Saved entries:
===
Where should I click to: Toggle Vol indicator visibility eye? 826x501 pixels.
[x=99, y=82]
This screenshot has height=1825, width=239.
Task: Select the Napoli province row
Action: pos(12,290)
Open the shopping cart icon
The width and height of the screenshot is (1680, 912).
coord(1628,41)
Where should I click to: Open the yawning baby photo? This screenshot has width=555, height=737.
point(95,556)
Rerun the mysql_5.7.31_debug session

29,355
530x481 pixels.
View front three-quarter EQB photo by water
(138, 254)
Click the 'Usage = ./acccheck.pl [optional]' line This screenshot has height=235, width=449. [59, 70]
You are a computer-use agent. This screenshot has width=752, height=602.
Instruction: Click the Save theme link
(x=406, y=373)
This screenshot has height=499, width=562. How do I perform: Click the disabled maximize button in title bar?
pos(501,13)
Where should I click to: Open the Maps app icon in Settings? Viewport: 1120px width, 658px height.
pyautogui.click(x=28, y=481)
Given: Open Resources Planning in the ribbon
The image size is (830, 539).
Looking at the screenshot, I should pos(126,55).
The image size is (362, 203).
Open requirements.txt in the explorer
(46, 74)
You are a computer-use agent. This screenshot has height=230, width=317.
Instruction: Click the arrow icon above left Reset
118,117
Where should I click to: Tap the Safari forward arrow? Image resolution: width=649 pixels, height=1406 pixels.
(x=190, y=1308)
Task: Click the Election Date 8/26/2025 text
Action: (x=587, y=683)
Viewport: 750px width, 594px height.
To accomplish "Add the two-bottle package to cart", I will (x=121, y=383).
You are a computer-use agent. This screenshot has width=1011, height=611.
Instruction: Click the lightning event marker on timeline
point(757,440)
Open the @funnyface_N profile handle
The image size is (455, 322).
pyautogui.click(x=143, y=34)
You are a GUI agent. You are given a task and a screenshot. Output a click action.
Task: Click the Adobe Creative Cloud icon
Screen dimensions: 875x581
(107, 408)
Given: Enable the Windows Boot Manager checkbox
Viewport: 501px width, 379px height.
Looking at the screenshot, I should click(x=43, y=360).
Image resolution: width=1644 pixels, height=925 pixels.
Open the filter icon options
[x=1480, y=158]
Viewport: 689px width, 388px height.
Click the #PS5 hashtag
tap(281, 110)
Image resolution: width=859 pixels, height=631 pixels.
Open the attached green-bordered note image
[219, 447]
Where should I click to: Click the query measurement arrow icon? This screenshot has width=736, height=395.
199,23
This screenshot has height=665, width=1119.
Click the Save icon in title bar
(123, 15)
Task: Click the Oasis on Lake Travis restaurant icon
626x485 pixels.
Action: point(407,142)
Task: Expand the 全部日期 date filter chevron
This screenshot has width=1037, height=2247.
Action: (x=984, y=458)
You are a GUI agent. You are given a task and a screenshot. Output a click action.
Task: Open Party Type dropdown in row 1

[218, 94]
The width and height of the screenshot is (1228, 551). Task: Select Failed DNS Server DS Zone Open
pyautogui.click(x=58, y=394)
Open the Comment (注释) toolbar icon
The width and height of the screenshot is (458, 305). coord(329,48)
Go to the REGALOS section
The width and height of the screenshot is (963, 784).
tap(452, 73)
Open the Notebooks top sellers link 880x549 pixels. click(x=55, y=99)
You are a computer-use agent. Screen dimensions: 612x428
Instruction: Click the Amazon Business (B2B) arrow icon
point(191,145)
===
**WHAT IS EXPECTED**. Would you set down every entry again, exactly?

**REPLY TO THE TASK**.
Where should I click to: Toggle Vol indicator visibility eye? 826x501 pixels.
[x=99, y=82]
This screenshot has height=1825, width=239.
Task: Select the Napoli province row
Action: pos(12,290)
Open the shopping cart icon
The width and height of the screenshot is (1680, 912).
coord(1628,41)
Where should I click to: Open the yawning baby photo? This screenshot has width=555, height=737.
point(95,556)
Rerun the mysql_5.7.31_debug session

29,355
530x481 pixels.
View front three-quarter EQB photo by water
(138, 254)
Click the 'Usage = ./acccheck.pl [optional]' line This screenshot has height=235, width=449. [59, 70]
You are a computer-use agent. This screenshot has width=752, height=602.
Instruction: Click the Save theme link
(x=406, y=373)
This screenshot has height=499, width=562. How do I perform: Click the disabled maximize button in title bar?
pos(501,13)
Where should I click to: Open the Maps app icon in Settings? Viewport: 1120px width, 658px height.
pyautogui.click(x=28, y=481)
Given: Open Resources Planning in the ribbon
The image size is (830, 539).
Looking at the screenshot, I should pos(126,55).
The image size is (362, 203).
Open requirements.txt in the explorer
(46, 74)
You are a computer-use agent. This screenshot has height=230, width=317.
Instruction: Click the arrow icon above left Reset
118,117
Where should I click to: Tap the Safari forward arrow? Image resolution: width=649 pixels, height=1406 pixels.
(x=190, y=1308)
Task: Click the Election Date 8/26/2025 text
Action: (x=587, y=683)
Viewport: 750px width, 594px height.
To accomplish "Add the two-bottle package to cart", I will (x=121, y=383).
You are a computer-use agent. This screenshot has width=1011, height=611.
Instruction: Click the lightning event marker on timeline
point(757,440)
Open the @funnyface_N profile handle
The image size is (455, 322).
pyautogui.click(x=143, y=34)
You are a GUI agent. You are given a task and a screenshot. Output a click action.
Task: Click the Adobe Creative Cloud icon
Screen dimensions: 875x581
(107, 408)
Given: Enable the Windows Boot Manager checkbox
Viewport: 501px width, 379px height.
Looking at the screenshot, I should click(x=43, y=360).
Image resolution: width=1644 pixels, height=925 pixels.
Open the filter icon options
[x=1480, y=158]
Viewport: 689px width, 388px height.
Click the #PS5 hashtag
tap(281, 110)
Image resolution: width=859 pixels, height=631 pixels.
Open the attached green-bordered note image
[219, 447]
Where should I click to: Click the query measurement arrow icon? This screenshot has width=736, height=395.
199,23
This screenshot has height=665, width=1119.
Click the Save icon in title bar
(123, 15)
Task: Click the Oasis on Lake Travis restaurant icon
626x485 pixels.
Action: point(407,142)
Task: Expand the 全部日期 date filter chevron
This screenshot has width=1037, height=2247.
Action: (x=984, y=458)
You are a GUI agent. You are given a task and a screenshot. Output a click action.
Task: Open Party Type dropdown in row 1

[218, 94]
The width and height of the screenshot is (1228, 551). Task: Select Failed DNS Server DS Zone Open
pyautogui.click(x=58, y=394)
Open the Comment (注释) toolbar icon
The width and height of the screenshot is (458, 305). coord(329,48)
Go to the REGALOS section
The width and height of the screenshot is (963, 784).
tap(452, 73)
Open the Notebooks top sellers link 880x549 pixels. click(x=55, y=99)
You are a computer-use agent. Screen dimensions: 612x428
Instruction: Click the Amazon Business (B2B) arrow icon
point(191,145)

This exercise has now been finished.